If we manage to test Mash on a larger set of samples, and it performs well, I definitely think it can replace our plans with a separate pyani-step after assembly. It's much cleaner than using pyani, with less dependencies and smaller reference database. I would really like it if this worked out :)
That sample (ACHIM-55) is actually, according to SILVA, only containing rRNA from one species: Bacteria;Firmicutes;Clostridia;Clostridiales;Peptostreptococcaceae;Paraclostridium;
jspecies TCS says Clostridium sp. NCR (Bacteria;Firmicutes;Clostridia;Clostridiales;Clostridiaceae) but it always only gives one hit so it wouldn’t detect contamination anyway.
So it could be that mash in this case is overdoing it.
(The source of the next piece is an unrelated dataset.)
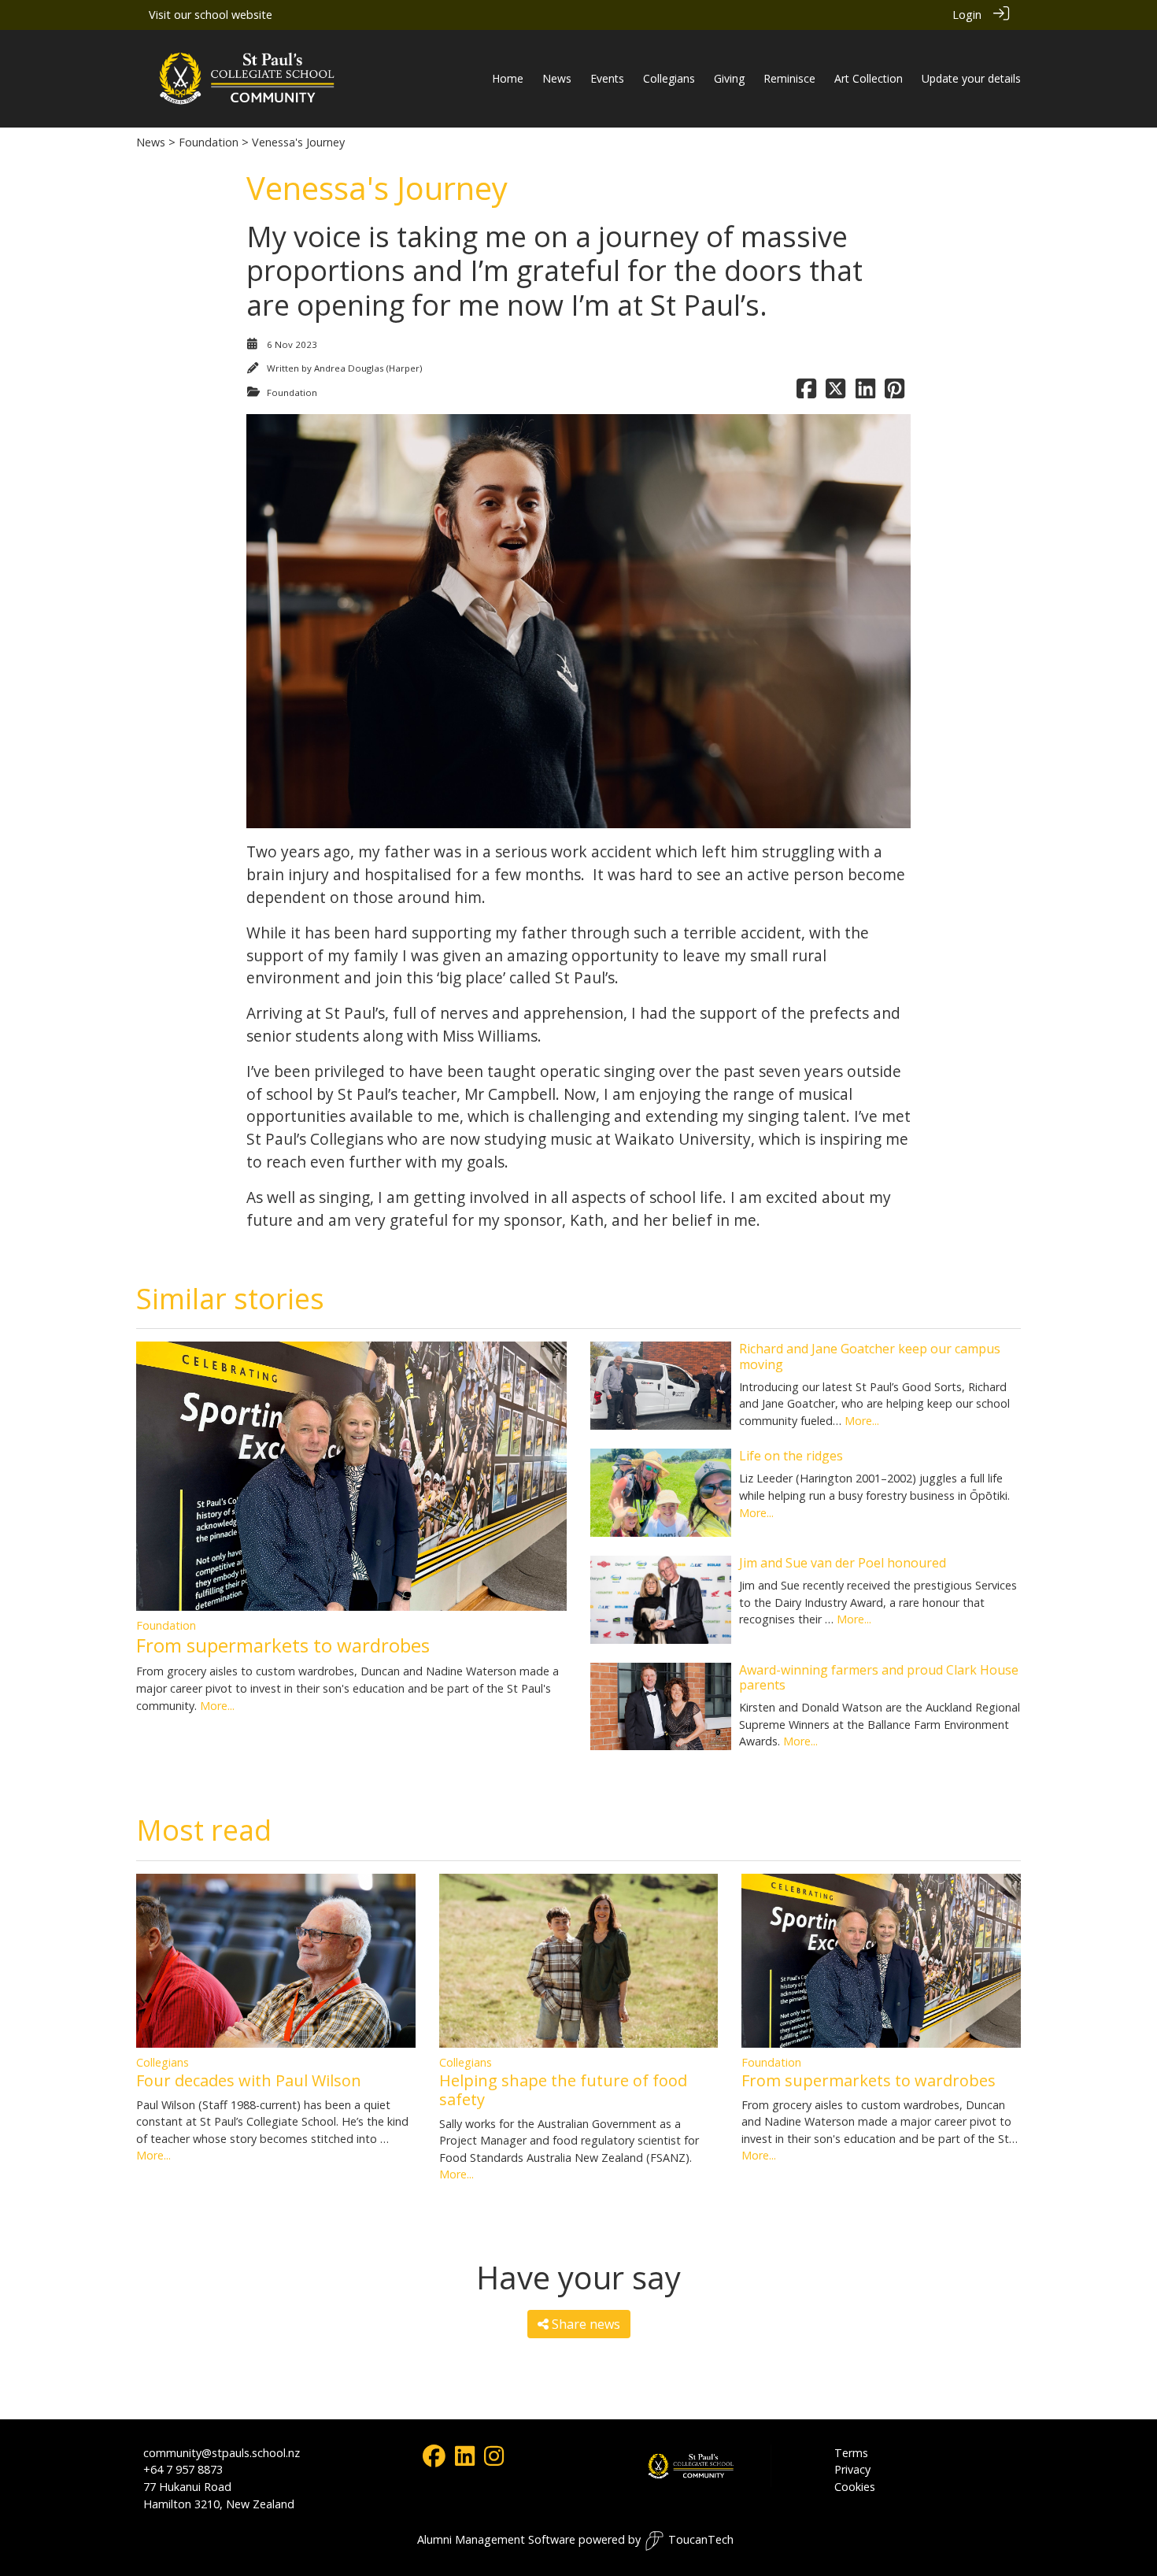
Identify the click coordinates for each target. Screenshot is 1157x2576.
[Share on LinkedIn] (865, 392)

It is also one of those bacterial taxa that is really messy (several Clostridia have been reclassified to Paraclostridium etc) so it is not one of the easiest to start with.
But that pinpoints the challenges with the species determination quite nicely on the other hand…
I agree with you that performing trimming and QC might be good regardless but to not proceed beyond that point if it is suspected to be contaminated.
BW,
Kaisa
On 23 Nov 2017, at 16:35, Fredrik Boulund notifications@github.com wrote:
Nice that you had time to look at this @thorellk :)
I agree with you that it's a bit strange to continue the workflow if the screening step detects more than one species in the sample. However, it could be nice to have it continue e.g. to just until the assembly step, to make it easier if the user would want to continue manually working with the data from there. Another suitable step other than assembly could also be used as a stop in these cases (maybe just QC, trimming, etc.?).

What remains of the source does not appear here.